+++ Excerpted data

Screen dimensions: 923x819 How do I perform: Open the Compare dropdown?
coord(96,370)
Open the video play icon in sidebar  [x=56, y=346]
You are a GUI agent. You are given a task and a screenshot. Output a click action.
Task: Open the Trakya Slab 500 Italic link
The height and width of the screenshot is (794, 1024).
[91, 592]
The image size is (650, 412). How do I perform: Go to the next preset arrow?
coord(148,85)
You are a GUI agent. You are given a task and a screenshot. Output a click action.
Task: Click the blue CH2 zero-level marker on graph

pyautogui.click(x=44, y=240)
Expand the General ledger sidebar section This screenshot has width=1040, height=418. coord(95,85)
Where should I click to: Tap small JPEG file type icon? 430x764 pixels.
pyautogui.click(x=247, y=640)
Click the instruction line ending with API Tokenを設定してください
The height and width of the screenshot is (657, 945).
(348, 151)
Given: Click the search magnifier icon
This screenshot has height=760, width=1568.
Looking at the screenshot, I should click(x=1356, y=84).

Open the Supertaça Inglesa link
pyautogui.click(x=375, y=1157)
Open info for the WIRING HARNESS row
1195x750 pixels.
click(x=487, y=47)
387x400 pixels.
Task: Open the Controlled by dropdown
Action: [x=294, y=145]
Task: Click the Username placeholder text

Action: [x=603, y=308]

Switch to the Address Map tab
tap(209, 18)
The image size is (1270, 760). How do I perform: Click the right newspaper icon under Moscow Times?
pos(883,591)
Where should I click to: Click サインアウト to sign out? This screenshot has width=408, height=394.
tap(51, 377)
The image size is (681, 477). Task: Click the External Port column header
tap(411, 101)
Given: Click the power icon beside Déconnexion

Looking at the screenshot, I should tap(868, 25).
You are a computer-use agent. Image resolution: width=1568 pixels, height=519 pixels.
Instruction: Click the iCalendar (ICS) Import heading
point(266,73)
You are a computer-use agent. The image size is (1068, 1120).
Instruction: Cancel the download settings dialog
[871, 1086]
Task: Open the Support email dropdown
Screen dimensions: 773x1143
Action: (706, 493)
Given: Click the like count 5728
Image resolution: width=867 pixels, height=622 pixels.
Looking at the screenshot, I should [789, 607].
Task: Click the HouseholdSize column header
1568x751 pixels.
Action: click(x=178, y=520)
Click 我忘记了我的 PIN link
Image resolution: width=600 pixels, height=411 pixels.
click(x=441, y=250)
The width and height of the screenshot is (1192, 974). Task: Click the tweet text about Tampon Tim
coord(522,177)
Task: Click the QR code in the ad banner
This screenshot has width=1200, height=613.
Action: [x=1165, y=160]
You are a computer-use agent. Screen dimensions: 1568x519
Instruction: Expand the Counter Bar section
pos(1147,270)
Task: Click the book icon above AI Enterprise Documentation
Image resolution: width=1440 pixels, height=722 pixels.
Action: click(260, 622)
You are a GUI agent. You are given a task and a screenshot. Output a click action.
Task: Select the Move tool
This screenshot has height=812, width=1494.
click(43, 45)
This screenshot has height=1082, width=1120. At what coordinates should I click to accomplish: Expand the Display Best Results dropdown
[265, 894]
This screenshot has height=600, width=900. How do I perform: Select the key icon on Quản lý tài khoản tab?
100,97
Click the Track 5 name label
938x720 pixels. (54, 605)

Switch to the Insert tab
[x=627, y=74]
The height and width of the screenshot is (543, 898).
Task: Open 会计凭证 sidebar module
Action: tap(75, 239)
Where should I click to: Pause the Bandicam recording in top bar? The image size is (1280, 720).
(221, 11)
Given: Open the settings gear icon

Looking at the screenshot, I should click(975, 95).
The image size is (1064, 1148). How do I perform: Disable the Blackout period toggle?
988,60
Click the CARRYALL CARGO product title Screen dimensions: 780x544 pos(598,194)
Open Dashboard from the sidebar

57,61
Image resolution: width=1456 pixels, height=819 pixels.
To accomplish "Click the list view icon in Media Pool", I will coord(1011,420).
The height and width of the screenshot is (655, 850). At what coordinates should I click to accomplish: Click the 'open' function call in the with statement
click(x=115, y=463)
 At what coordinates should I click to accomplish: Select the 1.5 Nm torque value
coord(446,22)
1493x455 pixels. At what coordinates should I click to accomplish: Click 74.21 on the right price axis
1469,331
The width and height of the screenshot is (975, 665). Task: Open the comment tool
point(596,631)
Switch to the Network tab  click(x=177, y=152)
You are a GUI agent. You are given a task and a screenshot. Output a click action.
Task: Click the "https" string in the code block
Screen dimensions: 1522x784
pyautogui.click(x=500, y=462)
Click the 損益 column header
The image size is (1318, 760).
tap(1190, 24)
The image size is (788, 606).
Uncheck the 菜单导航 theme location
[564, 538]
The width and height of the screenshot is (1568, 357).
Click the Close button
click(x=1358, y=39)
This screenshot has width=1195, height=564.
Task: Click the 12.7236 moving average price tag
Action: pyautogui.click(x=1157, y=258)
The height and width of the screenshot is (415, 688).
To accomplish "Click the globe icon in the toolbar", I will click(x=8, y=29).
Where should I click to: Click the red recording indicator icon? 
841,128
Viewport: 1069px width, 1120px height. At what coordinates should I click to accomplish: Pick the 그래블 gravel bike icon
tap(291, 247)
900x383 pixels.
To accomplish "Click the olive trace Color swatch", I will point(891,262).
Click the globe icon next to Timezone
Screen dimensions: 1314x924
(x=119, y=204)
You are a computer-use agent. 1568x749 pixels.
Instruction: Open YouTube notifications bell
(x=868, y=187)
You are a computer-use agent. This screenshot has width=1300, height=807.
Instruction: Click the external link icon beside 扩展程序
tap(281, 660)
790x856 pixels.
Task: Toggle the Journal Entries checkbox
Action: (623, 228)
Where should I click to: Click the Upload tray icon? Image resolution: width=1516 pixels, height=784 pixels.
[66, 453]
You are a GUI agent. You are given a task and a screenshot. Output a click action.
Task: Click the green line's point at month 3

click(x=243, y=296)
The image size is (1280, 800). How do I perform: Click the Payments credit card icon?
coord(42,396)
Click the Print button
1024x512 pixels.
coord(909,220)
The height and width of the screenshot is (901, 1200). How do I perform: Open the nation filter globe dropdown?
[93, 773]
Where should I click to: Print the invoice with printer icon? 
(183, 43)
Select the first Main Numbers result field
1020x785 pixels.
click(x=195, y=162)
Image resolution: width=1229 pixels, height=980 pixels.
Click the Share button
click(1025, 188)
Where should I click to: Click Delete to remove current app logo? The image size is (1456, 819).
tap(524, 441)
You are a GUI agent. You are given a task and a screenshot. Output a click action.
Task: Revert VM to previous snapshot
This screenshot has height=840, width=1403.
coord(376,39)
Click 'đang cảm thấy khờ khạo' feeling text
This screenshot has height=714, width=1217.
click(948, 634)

++++++

▸ **Exercise brief**: Nothing but a number is expected: the count of lines in the data that include the word "computer".

▸ **Your solution**: 5